Scholz estava acompanhado dos líderes do Partido Verde, Annalena Baerbock e Robert Habeck, e do FDP, Christian Lindner.

O SPD foi o partido mais votado na eleição de 26 de setembro, com 25,7% dos votos. Caso as negociações sejam bem-sucedidas, Scholz deverá ser eleito pelo Bundestag (Parlamento) como sucessor de Angela Merkel no cargo de chanceler federal, comandando o novo governo.

O Partido Verde obteve o melhor resultado da sua história, com 14,8%, e os liberais alcançaram 11,5%. Tradicionalmente uma coalizão de governo necessita alcançar a maioria absoluta no Parlamento (o que também garante a eleição do candidato indicado a chanceler), já que os partidos alemães costumam ser avessos a governos de minoria.

Apesar das diferenças

Se se concretizar, esta será a primeira aliança tripartidária a governar o país desde anos 1950.

"Um novo começo é possível com os três partidos se unindo", disse Scholz, segundo o qual as sondagens entre os partidos se deram "numa atmosfera muito boa e construtiva". 

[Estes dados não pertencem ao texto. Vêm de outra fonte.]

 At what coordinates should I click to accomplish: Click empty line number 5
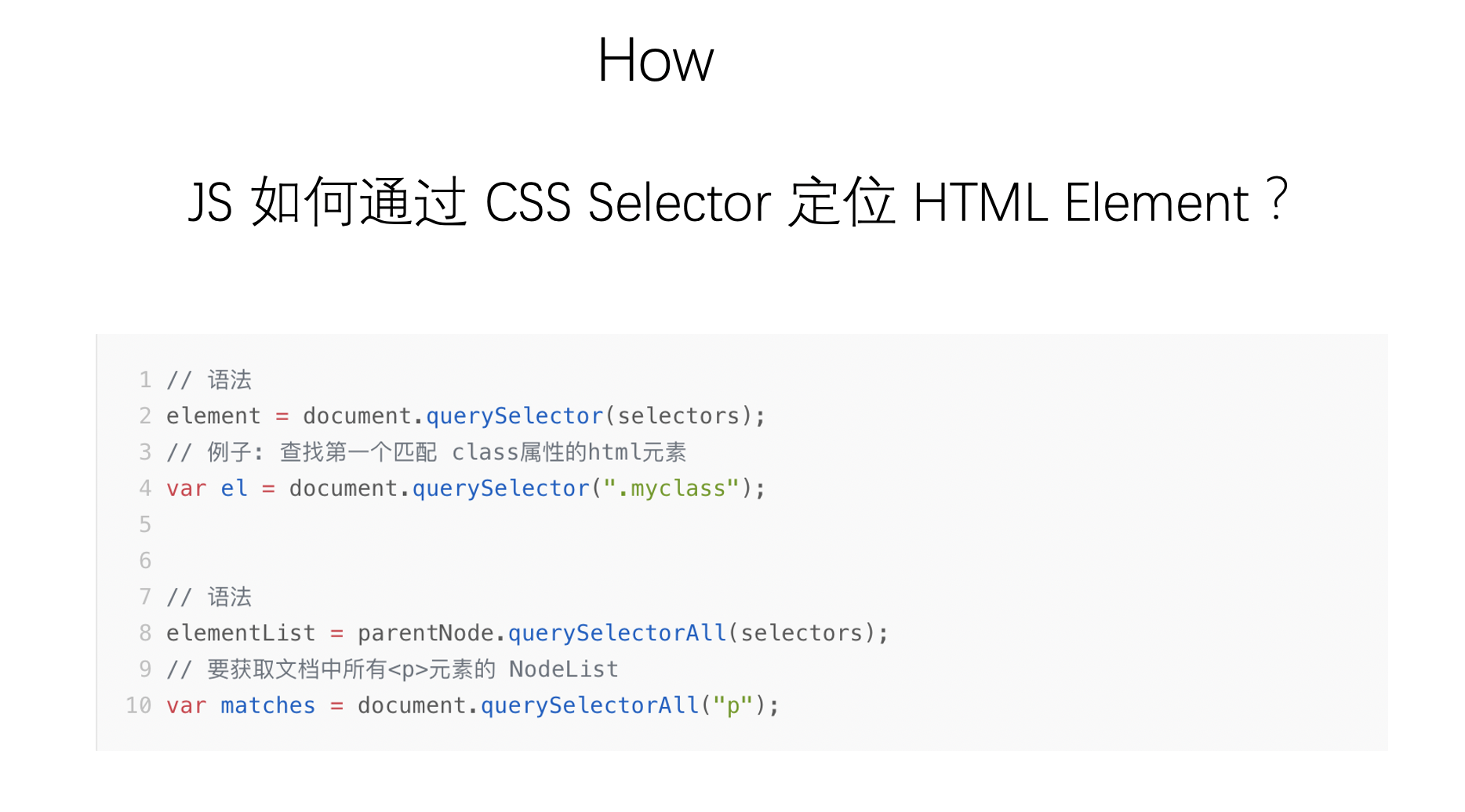(x=145, y=524)
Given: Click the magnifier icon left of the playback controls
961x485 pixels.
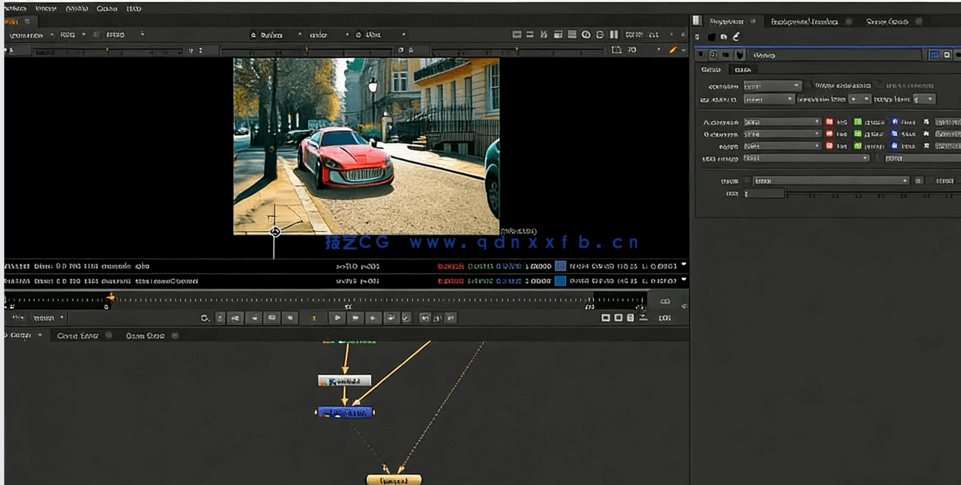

Lindner, do FDP, disse que a coalizão tripartite é uma oportunidade. "Se partidos tão diferentes conseguirem chegar a acordos sobre desafios e soluções comuns, essa seria uma oportunidade de unir nosso país, uma chance de que uma possível coalizão seja maior do que a soma de suas partes", disse. "Estamos convencidos de que há muito tempo não há uma oportunidade como esta para modernizar a sociedade, a economia e o governo."

A percepção dominante na política alemã é de que o FDP e o Partido Verde têm um eleitorado semelhante (jovem, urbano, de elevado nível educacional) e pontos em comum na política social, mas estão muito distantes entre si na política econômica.

Baerbock, que foi a candidata a chanceler federal pelo Partido Verde, afirmou que, apesar das diferenças entre os partidos, foi possível "encontrar pontes" durante as intensivas sondagens preliminares. Ela afirmou que o objetivo é "garantir uma verdadeira renovação por meio de uma coalizão progressista".

"Coalizão semáforo"

Esta seria a primeira vez que uma "coalizão semáforo" - assim chamada devido às cores dos partidos social-democrata (vermelho), liberal (amarelo) e verde - governaria em nível federal na Alemanha e colocaria fim aos 16 anos de governo conservador sob Merkel.

Chefiado pela chanceler federal, o governo atual é composto pela união entre o partido dela, a União Democrata Cristã (CDU), e seu partido irmão União Social Cristã (CSU) e o Partido Social-Democrata (SPD). A aliança entre as duas maiores bancadas é chamada de "grande coalizão".

Os conservadores amargaram o pior resultado de sua história nas eleições de setembro, obtendo 24,1% dos votos, e uma repetição da aliança com o SPD foi descartada por ambos os partidos.

Se de fatos iniciadas, as negociações formais de coalizão entre social-democratas, verdes e liberais podem durar meses, prolongando a permanência de Merkel na chefia de governo.